## Task prompt
Reproduce all records below exactly.

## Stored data
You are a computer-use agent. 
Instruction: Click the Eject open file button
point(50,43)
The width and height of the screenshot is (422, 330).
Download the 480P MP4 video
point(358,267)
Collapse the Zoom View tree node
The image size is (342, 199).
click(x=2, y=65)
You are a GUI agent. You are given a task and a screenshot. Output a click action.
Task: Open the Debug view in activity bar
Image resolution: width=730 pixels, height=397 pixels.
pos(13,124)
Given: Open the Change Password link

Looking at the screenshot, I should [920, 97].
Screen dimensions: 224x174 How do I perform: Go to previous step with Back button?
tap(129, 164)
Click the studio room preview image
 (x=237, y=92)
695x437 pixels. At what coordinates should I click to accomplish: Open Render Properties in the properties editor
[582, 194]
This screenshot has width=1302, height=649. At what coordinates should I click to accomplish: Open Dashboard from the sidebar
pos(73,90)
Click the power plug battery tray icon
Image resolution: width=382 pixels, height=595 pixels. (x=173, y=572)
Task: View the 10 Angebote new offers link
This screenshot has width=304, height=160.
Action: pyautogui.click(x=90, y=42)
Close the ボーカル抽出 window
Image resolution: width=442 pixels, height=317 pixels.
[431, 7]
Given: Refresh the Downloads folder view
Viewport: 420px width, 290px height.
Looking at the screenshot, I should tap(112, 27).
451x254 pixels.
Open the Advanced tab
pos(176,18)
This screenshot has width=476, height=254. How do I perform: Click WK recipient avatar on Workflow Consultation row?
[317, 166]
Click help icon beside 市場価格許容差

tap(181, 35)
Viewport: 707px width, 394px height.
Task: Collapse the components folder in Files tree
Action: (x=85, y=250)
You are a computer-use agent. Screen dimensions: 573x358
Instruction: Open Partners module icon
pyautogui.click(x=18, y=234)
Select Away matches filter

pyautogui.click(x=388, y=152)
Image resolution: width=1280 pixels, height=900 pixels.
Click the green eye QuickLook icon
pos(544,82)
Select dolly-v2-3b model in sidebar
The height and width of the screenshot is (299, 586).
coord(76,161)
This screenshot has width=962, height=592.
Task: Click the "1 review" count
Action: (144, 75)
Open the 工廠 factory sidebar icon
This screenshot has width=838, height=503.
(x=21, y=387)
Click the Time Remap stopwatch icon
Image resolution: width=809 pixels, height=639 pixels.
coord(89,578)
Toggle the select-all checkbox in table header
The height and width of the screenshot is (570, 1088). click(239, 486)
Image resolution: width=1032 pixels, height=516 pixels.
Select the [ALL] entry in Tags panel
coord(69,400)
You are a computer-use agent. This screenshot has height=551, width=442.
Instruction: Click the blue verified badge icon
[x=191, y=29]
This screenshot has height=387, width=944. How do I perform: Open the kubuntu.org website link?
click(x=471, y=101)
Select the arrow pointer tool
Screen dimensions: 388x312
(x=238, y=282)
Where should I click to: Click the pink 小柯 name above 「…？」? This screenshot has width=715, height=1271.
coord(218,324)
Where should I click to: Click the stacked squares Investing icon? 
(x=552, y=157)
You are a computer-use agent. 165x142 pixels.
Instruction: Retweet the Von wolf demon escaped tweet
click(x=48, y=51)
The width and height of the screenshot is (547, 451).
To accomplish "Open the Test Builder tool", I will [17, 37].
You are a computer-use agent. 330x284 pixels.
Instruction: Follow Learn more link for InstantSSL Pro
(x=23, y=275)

## Task output
You are a computer-use agent. 
Instruction: Click the Eject open file button
point(50,43)
The width and height of the screenshot is (422, 330).
Download the 480P MP4 video
point(358,267)
Collapse the Zoom View tree node
The image size is (342, 199).
click(x=2, y=65)
You are a GUI agent. You are given a task and a screenshot. Output a click action.
Task: Open the Debug view in activity bar
Image resolution: width=730 pixels, height=397 pixels.
pos(13,124)
Given: Open the Change Password link

Looking at the screenshot, I should [920, 97].
Screen dimensions: 224x174 How do I perform: Go to previous step with Back button?
tap(129, 164)
Click the studio room preview image
 (x=237, y=92)
695x437 pixels. At what coordinates should I click to accomplish: Open Render Properties in the properties editor
[582, 194]
This screenshot has width=1302, height=649. At what coordinates should I click to accomplish: Open Dashboard from the sidebar
pos(73,90)
Click the power plug battery tray icon
Image resolution: width=382 pixels, height=595 pixels. (x=173, y=572)
Task: View the 10 Angebote new offers link
This screenshot has width=304, height=160.
Action: pyautogui.click(x=90, y=42)
Close the ボーカル抽出 window
Image resolution: width=442 pixels, height=317 pixels.
[431, 7]
Given: Refresh the Downloads folder view
Viewport: 420px width, 290px height.
Looking at the screenshot, I should tap(112, 27).
451x254 pixels.
Open the Advanced tab
pos(176,18)
This screenshot has width=476, height=254. How do I perform: Click WK recipient avatar on Workflow Consultation row?
[317, 166]
Click help icon beside 市場価格許容差

tap(181, 35)
Viewport: 707px width, 394px height.
Task: Collapse the components folder in Files tree
Action: (x=85, y=250)
You are a computer-use agent. Screen dimensions: 573x358
Instruction: Open Partners module icon
pyautogui.click(x=18, y=234)
Select Away matches filter

pyautogui.click(x=388, y=152)
Image resolution: width=1280 pixels, height=900 pixels.
Click the green eye QuickLook icon
pos(544,82)
Select dolly-v2-3b model in sidebar
The height and width of the screenshot is (299, 586).
coord(76,161)
This screenshot has width=962, height=592.
Task: Click the "1 review" count
Action: (144, 75)
Open the 工廠 factory sidebar icon
This screenshot has width=838, height=503.
(x=21, y=387)
Click the Time Remap stopwatch icon
Image resolution: width=809 pixels, height=639 pixels.
coord(89,578)
Toggle the select-all checkbox in table header
The height and width of the screenshot is (570, 1088). click(239, 486)
Image resolution: width=1032 pixels, height=516 pixels.
Select the [ALL] entry in Tags panel
coord(69,400)
You are a computer-use agent. This screenshot has height=551, width=442.
Instruction: Click the blue verified badge icon
[x=191, y=29]
This screenshot has height=387, width=944. How do I perform: Open the kubuntu.org website link?
click(x=471, y=101)
Select the arrow pointer tool
Screen dimensions: 388x312
(x=238, y=282)
Where should I click to: Click the pink 小柯 name above 「…？」? This screenshot has width=715, height=1271.
coord(218,324)
Where should I click to: Click the stacked squares Investing icon? 
(x=552, y=157)
You are a computer-use agent. 165x142 pixels.
Instruction: Retweet the Von wolf demon escaped tweet
click(x=48, y=51)
The width and height of the screenshot is (547, 451).
To accomplish "Open the Test Builder tool", I will [17, 37].
You are a computer-use agent. 330x284 pixels.
Instruction: Follow Learn more link for InstantSSL Pro
(x=23, y=275)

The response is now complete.